→ Exercise passage:
Chelonia mydas · Green Sea Turtle
Chelonia mydas · Estimated age: 5–15 years
The green sea turtle is one of Earth's most ancient mariners — a living relic navigating oceans for over 100 million years. This specimen represents the subadult stage: old enough to roam open water, young enough to still be finding its path.
ExploreBiology & Anatomy
The green sea turtle's streamlined carapace and powerful front flippers make it one of the ocean's most graceful swimmers — capable of travelling vast distances with minimal energy expenditure, often resting on the seafloor for up to seven hours.
What sets the green turtle apart is its diet: as an adult, it grazes almost exclusively on seagrass and algae — the only sea turtle to do so — giving its fat a distinctive greenish hue that inspired its common name.
Life cycle
From nest to nesting ground — decades in the making
Conservation
Classified as Endangered on the IUCN Red List, the green sea turtle faces mounting pressure from human activity. Six of seven sea turtle species are now threatened with extinction — a crisis unfolding across all the world's oceans.

(Data excerpts)
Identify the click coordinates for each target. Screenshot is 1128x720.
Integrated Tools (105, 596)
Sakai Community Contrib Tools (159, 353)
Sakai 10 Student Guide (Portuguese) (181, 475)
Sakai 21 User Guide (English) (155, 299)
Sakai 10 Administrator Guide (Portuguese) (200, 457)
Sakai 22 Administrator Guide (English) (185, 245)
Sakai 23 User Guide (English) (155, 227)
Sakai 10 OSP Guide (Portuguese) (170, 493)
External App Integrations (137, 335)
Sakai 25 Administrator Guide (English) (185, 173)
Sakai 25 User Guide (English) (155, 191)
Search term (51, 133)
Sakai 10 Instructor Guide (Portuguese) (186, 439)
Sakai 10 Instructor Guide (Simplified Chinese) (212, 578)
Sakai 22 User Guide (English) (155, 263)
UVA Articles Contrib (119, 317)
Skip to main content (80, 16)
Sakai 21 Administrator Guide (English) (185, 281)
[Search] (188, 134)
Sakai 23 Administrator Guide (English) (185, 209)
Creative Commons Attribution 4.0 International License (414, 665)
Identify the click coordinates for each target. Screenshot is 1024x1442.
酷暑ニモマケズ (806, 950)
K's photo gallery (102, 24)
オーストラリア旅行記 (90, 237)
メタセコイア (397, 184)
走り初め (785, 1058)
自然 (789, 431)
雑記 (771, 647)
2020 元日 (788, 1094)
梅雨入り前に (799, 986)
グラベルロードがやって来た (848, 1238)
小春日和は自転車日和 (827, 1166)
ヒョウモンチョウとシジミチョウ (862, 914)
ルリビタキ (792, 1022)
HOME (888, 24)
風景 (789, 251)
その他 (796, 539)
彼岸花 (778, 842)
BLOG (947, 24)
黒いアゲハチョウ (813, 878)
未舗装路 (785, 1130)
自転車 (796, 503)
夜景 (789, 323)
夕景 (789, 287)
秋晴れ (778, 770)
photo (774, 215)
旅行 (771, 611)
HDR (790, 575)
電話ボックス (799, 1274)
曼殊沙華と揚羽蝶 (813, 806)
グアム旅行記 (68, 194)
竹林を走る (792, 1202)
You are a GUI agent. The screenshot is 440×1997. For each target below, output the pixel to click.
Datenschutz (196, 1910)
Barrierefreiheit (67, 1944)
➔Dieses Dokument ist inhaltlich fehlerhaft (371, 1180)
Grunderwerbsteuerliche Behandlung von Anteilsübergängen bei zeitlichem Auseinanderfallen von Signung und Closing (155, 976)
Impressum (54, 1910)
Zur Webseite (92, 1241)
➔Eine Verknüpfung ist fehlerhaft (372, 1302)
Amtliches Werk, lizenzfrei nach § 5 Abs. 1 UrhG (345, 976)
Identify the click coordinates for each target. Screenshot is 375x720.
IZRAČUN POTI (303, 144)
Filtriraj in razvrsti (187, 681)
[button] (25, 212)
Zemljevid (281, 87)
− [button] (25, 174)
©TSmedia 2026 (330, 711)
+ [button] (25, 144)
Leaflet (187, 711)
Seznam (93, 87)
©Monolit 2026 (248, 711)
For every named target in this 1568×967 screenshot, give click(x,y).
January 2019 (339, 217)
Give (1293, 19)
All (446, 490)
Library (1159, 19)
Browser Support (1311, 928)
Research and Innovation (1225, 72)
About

→ Requirement 1: According to the green sea turtle page, how long can the turtle rest on the seafloor?
→ Requirement 2: Rewrite the green sea turtle page from "Chelonia mydas · Green" up to and including "its common name.", putting "shell" in place of "carapace".
→ Requirement 3: Write the next part of the green sea turtle page, picking up after its final sentence.

→ Task output 1: Up to seven hours.

→ Task output 2:
Chelonia mydas · Green Sea Turtle
Chelonia mydas · Estimated age: 5–15 years
The green sea turtle is one of Earth's most ancient mariners — a living relic navigating oceans for over 100 million years. This specimen represents the subadult stage: old enough to roam open water, young enough to still be finding its path.
ExploreBiology & Anatomy
The green sea turtle's streamlined shell and powerful front flippers make it one of the ocean's most graceful swimmers — capable of travelling vast distances with minimal energy expenditure, often resting on the seafloor for up to seven hours.
What sets the green turtle apart is its diet: as an adult, it grazes almost exclusively on seagrass and algae — the only sea turtle to do so — giving its fat a distinctive greenish hue that inspired its common name.

→ Task output 3:
Plastic Pollution
Over 8 million tonnes of plastic enter oceans annually. Turtles ingest plastic bags mistaken for jellyfish, causing fatal intestinal blockages and starvation.
Climate & Temperature
Rising sand temperatures skew sex ratios — some nesting sites now produce over 99% female hatchlings, threatening long-term genetic viability of populations.
Fisheries Bycatch
An estimated 250,000 sea turtles are accidentally hooked or entangled in fishing gear each year. Longlines, trawls and gillnets are particularly lethal.
Coastal Development
Light pollution from buildings disorients hatchlings away from the sea. Beach development destroys nesting habitat — and sea-level rise threatens what remains.